§ **INSTRUCTIONS FOR THE TASK**: Look at each line of the listing. Copy those that hold the string "computer".

§ **SUPPLIED DATA**:
************
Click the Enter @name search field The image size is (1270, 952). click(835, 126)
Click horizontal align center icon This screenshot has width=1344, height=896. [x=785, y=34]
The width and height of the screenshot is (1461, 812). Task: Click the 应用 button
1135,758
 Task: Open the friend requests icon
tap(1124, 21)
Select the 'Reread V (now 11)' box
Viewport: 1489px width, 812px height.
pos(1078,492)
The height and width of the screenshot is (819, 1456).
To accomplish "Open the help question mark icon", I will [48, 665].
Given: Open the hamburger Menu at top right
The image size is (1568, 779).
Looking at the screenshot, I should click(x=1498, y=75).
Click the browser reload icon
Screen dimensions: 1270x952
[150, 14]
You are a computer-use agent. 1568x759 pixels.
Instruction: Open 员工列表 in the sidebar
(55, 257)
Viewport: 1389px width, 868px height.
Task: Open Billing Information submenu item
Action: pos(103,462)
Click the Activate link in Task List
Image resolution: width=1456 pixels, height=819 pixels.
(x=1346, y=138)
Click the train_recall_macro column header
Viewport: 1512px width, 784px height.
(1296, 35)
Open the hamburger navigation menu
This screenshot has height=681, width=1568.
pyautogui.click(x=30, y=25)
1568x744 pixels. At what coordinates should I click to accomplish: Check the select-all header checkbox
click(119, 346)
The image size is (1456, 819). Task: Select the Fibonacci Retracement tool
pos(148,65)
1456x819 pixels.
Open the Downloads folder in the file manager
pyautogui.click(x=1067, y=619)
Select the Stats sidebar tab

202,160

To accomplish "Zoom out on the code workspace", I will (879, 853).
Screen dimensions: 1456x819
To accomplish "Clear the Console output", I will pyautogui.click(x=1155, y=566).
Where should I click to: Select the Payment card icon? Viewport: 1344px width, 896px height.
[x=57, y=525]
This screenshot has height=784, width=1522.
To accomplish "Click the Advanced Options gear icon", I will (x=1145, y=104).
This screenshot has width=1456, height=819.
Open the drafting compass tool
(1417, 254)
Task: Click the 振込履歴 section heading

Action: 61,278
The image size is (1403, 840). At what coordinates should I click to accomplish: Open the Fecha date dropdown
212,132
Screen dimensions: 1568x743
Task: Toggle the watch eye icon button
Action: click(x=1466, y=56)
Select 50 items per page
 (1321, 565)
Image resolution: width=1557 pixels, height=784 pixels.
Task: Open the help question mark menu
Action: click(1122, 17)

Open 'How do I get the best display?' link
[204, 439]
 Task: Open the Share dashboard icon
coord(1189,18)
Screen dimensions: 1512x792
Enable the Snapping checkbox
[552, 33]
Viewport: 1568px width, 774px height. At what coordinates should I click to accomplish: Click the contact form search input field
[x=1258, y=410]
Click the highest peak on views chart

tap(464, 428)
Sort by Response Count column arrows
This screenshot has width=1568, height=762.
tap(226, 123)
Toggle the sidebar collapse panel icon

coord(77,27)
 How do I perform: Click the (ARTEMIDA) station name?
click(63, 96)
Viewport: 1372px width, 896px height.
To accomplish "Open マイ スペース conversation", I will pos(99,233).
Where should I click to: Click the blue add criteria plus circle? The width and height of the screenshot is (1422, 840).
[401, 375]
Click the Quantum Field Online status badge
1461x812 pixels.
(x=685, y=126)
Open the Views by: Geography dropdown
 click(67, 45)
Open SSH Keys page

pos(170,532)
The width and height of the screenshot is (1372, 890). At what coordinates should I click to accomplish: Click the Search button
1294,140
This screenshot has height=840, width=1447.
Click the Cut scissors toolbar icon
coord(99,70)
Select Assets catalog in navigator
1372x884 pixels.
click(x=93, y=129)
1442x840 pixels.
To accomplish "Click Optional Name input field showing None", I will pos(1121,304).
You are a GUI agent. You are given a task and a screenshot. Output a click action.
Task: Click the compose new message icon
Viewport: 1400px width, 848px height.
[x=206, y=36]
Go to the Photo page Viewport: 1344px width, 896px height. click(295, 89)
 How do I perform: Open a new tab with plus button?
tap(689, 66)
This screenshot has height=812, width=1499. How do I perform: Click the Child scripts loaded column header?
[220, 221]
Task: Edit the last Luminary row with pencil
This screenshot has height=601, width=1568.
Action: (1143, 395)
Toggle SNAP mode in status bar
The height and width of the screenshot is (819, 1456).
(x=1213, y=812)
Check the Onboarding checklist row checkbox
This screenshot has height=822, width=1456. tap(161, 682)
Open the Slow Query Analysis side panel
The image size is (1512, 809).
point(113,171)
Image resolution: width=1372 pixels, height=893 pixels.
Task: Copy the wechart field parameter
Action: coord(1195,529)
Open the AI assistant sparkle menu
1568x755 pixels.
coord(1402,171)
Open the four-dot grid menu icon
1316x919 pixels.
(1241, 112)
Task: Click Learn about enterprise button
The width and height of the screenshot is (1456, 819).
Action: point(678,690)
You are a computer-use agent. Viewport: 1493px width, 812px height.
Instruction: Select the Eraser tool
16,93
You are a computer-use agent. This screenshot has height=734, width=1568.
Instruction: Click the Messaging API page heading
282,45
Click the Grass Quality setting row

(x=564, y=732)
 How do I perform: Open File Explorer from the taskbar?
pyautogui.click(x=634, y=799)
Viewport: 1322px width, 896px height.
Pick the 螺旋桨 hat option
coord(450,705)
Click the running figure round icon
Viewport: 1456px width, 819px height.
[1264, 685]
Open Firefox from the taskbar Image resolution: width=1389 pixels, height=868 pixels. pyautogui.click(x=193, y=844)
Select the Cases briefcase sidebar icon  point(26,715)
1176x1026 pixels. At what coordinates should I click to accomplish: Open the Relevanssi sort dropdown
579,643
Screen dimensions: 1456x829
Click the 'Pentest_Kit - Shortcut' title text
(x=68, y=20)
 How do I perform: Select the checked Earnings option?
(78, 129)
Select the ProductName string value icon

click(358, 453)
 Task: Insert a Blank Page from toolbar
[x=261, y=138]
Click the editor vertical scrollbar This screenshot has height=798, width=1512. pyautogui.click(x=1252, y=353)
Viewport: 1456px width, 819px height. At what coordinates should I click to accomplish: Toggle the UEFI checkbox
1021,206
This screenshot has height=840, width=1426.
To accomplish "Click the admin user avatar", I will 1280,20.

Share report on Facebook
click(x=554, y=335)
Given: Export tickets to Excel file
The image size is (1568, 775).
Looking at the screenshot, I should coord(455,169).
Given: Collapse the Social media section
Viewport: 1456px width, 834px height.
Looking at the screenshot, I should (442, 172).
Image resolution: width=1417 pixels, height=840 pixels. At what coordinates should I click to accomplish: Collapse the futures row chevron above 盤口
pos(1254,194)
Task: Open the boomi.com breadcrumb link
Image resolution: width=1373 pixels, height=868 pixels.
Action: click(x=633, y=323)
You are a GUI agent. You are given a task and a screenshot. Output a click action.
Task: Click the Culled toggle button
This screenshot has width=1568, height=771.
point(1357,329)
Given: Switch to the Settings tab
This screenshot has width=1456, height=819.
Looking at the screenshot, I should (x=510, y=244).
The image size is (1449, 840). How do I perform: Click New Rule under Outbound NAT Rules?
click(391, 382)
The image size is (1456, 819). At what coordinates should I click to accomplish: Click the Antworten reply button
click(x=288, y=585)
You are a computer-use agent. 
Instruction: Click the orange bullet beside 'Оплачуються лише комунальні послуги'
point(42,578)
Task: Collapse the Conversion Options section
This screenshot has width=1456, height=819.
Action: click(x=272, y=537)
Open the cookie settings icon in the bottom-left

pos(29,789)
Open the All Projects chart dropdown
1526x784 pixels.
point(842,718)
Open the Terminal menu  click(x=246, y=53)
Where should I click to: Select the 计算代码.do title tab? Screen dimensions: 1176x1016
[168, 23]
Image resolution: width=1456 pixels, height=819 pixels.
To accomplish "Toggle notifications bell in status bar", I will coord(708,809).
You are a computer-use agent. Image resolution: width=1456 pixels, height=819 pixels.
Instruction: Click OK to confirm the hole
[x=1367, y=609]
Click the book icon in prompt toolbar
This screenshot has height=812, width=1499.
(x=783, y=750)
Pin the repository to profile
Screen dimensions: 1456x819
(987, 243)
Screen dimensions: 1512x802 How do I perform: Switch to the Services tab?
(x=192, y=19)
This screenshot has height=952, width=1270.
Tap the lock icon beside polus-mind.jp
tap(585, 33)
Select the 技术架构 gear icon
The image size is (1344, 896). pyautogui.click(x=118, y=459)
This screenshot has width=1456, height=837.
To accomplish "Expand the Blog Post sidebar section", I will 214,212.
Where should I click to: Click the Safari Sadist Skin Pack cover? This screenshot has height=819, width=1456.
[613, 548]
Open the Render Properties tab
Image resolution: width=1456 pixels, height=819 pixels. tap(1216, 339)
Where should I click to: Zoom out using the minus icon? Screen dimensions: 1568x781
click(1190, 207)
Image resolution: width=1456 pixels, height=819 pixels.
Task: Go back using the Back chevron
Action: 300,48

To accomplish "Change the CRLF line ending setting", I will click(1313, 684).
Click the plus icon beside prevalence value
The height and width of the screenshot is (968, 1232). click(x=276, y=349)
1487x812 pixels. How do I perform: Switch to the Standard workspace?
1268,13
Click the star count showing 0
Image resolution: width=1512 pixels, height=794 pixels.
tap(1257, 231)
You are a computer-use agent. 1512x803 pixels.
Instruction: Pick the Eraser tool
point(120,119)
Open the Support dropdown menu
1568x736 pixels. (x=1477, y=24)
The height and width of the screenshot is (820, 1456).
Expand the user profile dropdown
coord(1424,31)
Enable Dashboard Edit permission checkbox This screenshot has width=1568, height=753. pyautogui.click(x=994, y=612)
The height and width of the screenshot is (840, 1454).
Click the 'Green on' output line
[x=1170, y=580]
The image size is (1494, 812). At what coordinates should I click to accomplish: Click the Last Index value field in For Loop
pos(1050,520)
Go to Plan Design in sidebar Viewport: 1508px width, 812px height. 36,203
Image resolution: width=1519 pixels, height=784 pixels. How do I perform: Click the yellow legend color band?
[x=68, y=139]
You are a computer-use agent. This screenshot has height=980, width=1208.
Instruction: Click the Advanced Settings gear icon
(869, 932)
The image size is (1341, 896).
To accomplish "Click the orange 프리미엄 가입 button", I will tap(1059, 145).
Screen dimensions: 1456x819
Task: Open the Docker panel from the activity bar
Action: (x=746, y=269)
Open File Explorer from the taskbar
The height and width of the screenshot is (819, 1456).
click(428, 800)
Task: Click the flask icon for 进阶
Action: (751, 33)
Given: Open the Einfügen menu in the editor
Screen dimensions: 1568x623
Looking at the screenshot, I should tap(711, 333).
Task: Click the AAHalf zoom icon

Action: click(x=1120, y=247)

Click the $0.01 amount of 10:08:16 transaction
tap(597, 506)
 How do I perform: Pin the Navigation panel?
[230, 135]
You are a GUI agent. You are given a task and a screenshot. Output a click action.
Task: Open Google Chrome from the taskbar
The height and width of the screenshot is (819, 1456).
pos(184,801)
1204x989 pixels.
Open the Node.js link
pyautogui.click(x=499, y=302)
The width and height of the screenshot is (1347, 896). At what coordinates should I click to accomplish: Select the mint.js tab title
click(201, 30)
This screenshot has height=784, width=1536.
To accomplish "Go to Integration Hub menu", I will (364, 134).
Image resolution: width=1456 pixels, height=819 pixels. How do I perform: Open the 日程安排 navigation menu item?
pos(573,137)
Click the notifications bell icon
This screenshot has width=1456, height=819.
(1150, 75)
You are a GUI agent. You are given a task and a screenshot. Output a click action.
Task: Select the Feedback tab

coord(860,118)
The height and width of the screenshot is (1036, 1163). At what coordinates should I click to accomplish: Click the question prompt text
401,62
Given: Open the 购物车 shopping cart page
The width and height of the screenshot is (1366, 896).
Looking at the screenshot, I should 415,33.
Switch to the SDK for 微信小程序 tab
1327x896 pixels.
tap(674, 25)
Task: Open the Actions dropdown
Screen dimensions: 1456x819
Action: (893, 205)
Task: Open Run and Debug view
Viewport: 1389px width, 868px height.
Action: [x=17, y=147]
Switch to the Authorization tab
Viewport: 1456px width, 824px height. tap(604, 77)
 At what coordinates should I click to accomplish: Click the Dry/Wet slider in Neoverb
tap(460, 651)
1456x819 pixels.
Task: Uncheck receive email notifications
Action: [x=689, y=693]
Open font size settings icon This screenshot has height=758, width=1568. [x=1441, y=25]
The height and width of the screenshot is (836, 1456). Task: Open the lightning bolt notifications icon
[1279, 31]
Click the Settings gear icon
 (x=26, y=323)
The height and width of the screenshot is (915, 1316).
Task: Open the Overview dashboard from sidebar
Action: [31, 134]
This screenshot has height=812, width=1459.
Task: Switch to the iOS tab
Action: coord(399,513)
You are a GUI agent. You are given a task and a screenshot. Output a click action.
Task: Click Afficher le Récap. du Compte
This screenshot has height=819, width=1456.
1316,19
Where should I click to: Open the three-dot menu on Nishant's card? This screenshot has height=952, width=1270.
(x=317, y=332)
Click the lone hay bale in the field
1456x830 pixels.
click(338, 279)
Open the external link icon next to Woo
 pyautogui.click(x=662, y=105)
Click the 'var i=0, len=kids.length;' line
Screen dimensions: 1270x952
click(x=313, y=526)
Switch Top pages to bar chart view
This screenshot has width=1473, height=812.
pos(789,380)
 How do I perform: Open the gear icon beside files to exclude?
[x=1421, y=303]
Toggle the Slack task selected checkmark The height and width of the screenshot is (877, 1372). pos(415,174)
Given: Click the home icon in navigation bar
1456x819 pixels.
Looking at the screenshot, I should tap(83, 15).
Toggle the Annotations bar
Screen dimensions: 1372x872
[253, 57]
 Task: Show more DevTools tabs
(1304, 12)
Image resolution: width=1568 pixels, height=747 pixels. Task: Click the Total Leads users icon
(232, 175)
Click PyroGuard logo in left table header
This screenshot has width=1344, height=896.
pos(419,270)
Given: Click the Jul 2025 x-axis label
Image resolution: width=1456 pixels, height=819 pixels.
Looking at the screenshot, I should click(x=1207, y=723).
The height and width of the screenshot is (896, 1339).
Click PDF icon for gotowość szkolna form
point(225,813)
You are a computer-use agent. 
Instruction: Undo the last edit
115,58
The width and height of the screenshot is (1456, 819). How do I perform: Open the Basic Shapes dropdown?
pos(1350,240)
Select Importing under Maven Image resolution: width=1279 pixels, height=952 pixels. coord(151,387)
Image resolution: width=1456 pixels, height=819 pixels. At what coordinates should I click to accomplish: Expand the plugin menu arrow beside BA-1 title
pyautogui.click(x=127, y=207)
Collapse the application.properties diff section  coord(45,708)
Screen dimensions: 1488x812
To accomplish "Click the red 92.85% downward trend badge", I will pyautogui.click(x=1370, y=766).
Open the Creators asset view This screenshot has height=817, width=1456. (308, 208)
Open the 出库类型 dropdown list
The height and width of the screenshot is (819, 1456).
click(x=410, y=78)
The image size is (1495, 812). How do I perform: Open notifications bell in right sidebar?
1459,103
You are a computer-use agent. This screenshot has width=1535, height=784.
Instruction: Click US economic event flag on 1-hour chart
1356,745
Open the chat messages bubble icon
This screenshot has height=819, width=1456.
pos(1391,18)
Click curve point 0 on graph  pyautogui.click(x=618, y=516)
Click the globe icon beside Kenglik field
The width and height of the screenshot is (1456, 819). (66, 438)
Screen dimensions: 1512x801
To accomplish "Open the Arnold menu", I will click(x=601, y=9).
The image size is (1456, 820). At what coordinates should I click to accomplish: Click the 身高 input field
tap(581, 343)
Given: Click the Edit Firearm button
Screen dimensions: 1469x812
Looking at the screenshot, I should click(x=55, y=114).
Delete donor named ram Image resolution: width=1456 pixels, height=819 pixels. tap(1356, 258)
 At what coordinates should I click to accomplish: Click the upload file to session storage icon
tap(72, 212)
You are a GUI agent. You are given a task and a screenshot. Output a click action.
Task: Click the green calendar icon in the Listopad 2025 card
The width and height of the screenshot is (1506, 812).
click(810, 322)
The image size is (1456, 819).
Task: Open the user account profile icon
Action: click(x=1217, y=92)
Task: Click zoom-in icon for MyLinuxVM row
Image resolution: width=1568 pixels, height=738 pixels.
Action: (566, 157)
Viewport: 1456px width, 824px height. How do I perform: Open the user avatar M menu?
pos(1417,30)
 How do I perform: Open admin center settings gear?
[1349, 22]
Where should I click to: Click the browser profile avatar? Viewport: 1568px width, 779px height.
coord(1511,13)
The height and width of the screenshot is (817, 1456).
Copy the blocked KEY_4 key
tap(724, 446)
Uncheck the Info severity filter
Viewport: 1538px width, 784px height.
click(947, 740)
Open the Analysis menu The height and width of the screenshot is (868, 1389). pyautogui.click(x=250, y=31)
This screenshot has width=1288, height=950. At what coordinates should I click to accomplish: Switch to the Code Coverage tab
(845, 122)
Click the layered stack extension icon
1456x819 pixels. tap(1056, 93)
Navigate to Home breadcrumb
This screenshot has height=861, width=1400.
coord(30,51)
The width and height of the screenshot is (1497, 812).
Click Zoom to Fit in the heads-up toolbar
************
§ **TASK SOLUTION**:
You are a computer-use agent. 1568x759 pixels.
You are a computer-use agent. Viewport: 1493px width, 812px height.
You are a computer-use agent. This screenshot has height=734, width=1568.
You are a computer-use agent. 
You are a computer-use agent. Image resolution: width=1456 pixels, height=819 pixels.
You are a computer-use agent. 1512x803 pixels.
You are a computer-use agent. This screenshot has height=980, width=1208.
You are a computer-use agent. 
You are a computer-use agent. This screenshot has width=1535, height=784.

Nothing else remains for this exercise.